## What to work on
Go through the entries below and return every line that contains "Given".
(Beginning of Entries provided)
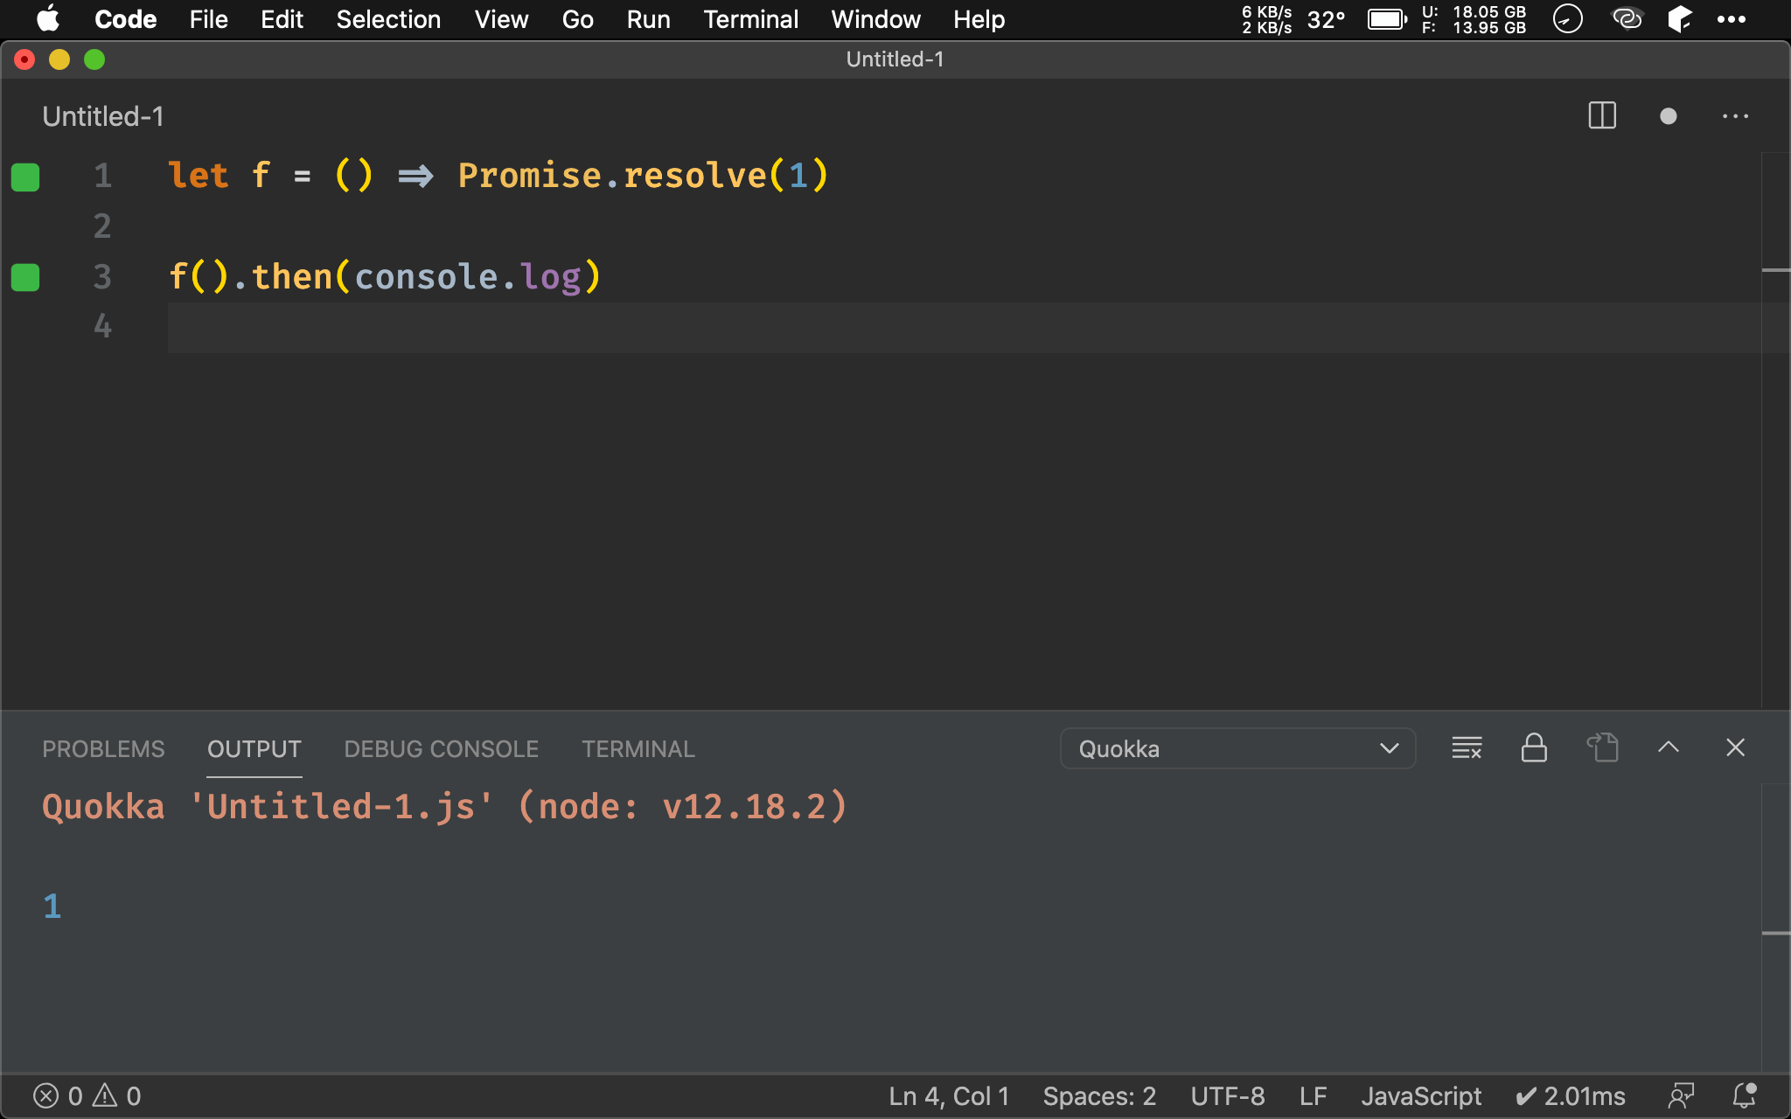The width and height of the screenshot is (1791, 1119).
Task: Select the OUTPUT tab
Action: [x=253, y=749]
(End of Entries provided)
(Beginning of Entries provided)
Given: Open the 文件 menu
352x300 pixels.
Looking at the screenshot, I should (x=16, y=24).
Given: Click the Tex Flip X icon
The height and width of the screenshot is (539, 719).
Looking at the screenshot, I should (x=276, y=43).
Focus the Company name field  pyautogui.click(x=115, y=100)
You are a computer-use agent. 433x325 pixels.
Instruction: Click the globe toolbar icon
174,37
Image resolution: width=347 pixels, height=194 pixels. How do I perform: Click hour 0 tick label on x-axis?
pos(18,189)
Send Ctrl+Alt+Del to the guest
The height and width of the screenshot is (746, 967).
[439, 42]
(End of Entries provided)
## Exercise result
Given: Open the 文件 menu
Given: Click the Tex Flip X icon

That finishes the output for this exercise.